Adult cystic fibrosis (CF) is notable for the wide heterogeneity in severity of disease expression, both between patients and within the lungs of individuals. Although CF airways disease appears to start in the small airways, in adults there is typically widespread bronchiectasis, increased airway secretions, and extensive obstruction and inflammation of the small airways. The complexity and heterogeneity of airways disease in CF means that although there are many different methods of assessing and describing lung ‘function’, none of these single-dimensional tests is able to provide a comprehensive assessment of lung physiology across the spectrum seen in adult CF. The most widely described measure, the forced expiratory volume in 1 s, remains a useful and simple clinical tool, but is insensitive to early changes and may be dissociated from other more detailed assessments of disease severity such as computed tomography. In this review, we also discuss the use of more sensitive novel assessments such as multiple breath washout tests and impulse oscillometry, as well as the role of cardiopulmonary exercise testing. In the future, hyperpolarized gas magnetic resonance imaging techniques that combine regional structural and functional information may help us to better understand these measures, their applications and limitations.

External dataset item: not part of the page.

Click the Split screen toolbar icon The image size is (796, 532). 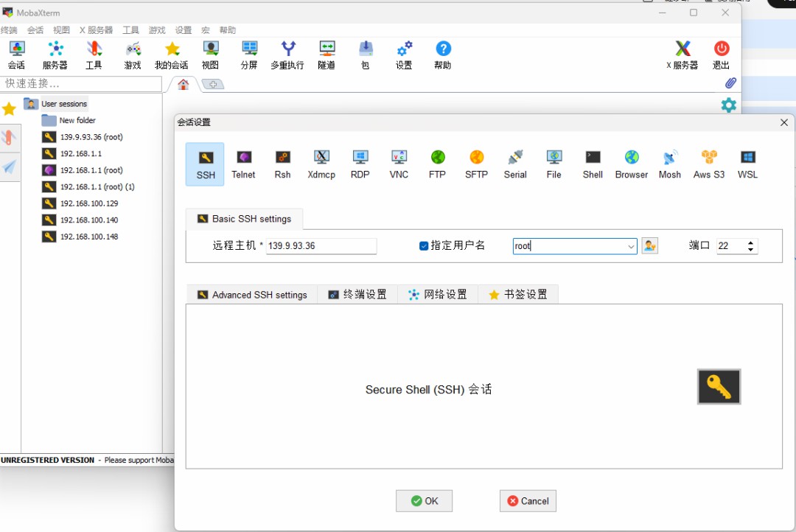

A case report illustrating this review is available inRespirology Case Reports:http://dx.doi.org/10.1002/rcr2.69.
Barry PJ, Horsley AR. Discordance between clinical, physiological and radiological measures in cystic fibrosis. Respirology Case Reports 2014; doi:10.1002/rcr2.69.
We report the case of a 20-year-old gentleman with cystic fibrosis who had what appeared to be mild lung disease, with a forced expiratory volume in 1 s of 86% predicted. However, high-resolution computed tomography (CT) revealed extensive bilateral bronchiectasis and severe patchy air trapping. Formal exercise testing showed the patient to have a depressed maximal oxygen consumption (66% predicted) and marked oxygen desaturation from 98% to 79%.
Main teaching points:
• This case highlights that different assessments of respiratory health may be necessary to clinically phenotype patients.
• Spirometry may be insensitive to significant disease which is apparent clinically.
• Other assessments such as CT, lung clearance index or exercise testing may be beneficial in those patients who display clinical discordance from their spirometric findings.